※以下の相続税関係の改正は平成23年4月1日以後の相続から、贈与
税関係の改正は平成23年1月1日以後の贈与から適用されます。
<相続税関係>
● 相続税の基礎控除の引下げ
相続税の基礎控除が次のように引き下げられます。(この基礎控除の引下げにより平成21年分で4.1%であった相続税の課税割合が6%台程度になる
見込みです。)
(改正前) 5000万円+法定相続人数×1000万円
(改正後) 3000万円+法定相続人数×600万円
● 相続税率の引下げ
相続税の税率について、最高税率を50%から55%に引き上げ、税率構造は6段階から8段階になります。5000万円超1億円以下(30%)までの税率は変わりませんが、
2億円以下の金額は40%、3億円以下は45%、6億円以下は50%、6億円超は55%になります。
◇改正後の相続税の税率表
法定相続人の取得金額 |
税 率 |
控除額 |
1000万円以下 |
10% |
- |
1000万円超3000万円以下 |
15% |
50万円 |
3000万円超5000万円以下 |
20% |
200万円 |
5000万円超1億円以下 |
30% |
700万円 |
1億円超2億円以下 |
40% |
1700万円 |
2億円超3億円以下 |
45% |
2700万円 |
3億円超6億円以下 |
50% |
4200万円 |
6億円超 |
55% |
7200万円 |
● 死亡保険金の非課税限度額の見直し
死亡保険金の非課税限度額が次のように見直されました。
(改正前) 500万円×法定相続人数
(改正後) 500万円×「未成年者、障害者又は相続開始直前に被相続人と生計を一にしていた相続人の数」
● 未成年者控除と障害者控除の引き上げ
未成年者控除と障害者控除はそれぞれ1人あたり6万円でしたが、これが1人あたり10万円に引き上げられました。
<贈与税関係>
● 贈与税税率の見直し
贈与税の最高税率が50%から55%に引き上げられます。
また、生前贈与による子や孫への財産移転を促進するために、20歳以上の者が直系尊属から贈与を受けた場合の贈与税率は、一般の贈与税率と区別され、税率が緩和されます。

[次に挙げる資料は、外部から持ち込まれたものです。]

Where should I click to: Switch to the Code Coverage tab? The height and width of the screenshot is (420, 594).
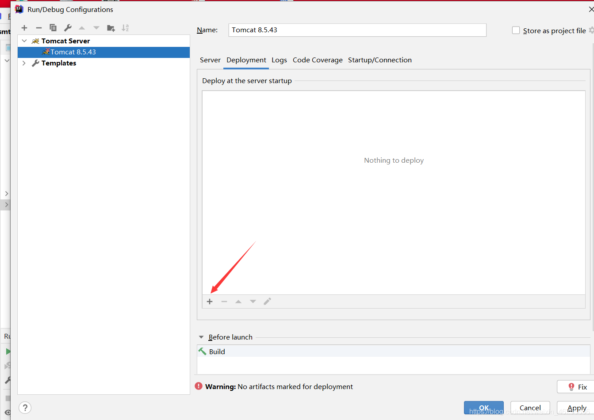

改正後の贈与税率は、次のように「直系尊属からの贈与」と「一般の贈与」の2本立てになります。
◇直系尊属からの相続税の税率表
基礎控除後の課税価格 |
税 率 |
控除額> |
200万円以下 |
10% |
- |
200万円超400万円以下 |
15% |
10万円 |
400万円超600万円以下 |
20% |
30万円 |
600万円超1000万円以下 |
30% |
90万円 |
1000万円超1500万円以下 |
40% |
190万円 |
1500万円超3000万円以下 |
45% |
265万円 |
3000万円超4500万円以下 |
50% |
415万円 |
4500万円超 |
55% |
640万円 |
◇一般の贈与の税率表
基礎控除後の課税価格 |
税 率 |
控除額 |
200万円以下 |
10% |
- |
200万円超400万円以下 |
15% |
10万円 |
400万円超600万円以下 |
20% |
25万円 |
600万円超1000万円以下 |
30% |
65万円 |
1000万円超1500万円以下 |
40% |
125万円 |
1500万円超3000万円以下 |
45% |
175万円 |
3000万円超4500万円以下 |
50% |
250万円 |
4500万円超 |
55% |
400万円 |
● 相続時精算課税制度の見直し
相続時精算課税制度の適用対象となる受贈者は、推定相続人のみですが、この受贈者の範囲が拡大され、
20歳以上の孫も加えられます。また、贈与者の年齢要件も65歳以上から60歳以上に拡大されます。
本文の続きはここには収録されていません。